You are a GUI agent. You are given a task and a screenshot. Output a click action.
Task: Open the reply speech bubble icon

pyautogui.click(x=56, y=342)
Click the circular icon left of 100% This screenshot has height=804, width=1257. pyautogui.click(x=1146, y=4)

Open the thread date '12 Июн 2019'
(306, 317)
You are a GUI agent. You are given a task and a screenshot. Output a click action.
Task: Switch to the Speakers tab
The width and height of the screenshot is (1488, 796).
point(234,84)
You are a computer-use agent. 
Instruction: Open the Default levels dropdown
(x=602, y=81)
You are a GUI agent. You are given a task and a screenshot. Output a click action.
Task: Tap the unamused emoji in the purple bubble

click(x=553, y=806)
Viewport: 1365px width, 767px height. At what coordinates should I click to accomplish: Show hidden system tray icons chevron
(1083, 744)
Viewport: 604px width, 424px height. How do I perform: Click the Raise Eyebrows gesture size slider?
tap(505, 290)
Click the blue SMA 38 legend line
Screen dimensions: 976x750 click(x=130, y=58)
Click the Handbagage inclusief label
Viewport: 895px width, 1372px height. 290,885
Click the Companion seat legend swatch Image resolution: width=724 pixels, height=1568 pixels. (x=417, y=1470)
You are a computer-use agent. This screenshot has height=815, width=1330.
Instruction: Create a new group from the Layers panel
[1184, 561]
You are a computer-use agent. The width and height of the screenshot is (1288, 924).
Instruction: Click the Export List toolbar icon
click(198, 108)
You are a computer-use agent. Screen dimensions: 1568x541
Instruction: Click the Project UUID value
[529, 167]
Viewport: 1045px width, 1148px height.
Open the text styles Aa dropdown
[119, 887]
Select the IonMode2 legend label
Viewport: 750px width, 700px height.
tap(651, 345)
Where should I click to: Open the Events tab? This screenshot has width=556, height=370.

******************************

Among the lines above, list those that contain the word "computer".

You are a computer-use agent. 
You are a computer-use agent. This screenshot has height=815, width=1330.
You are a computer-use agent. The width and height of the screenshot is (1288, 924).
You are a computer-use agent. Screen dimensions: 1568x541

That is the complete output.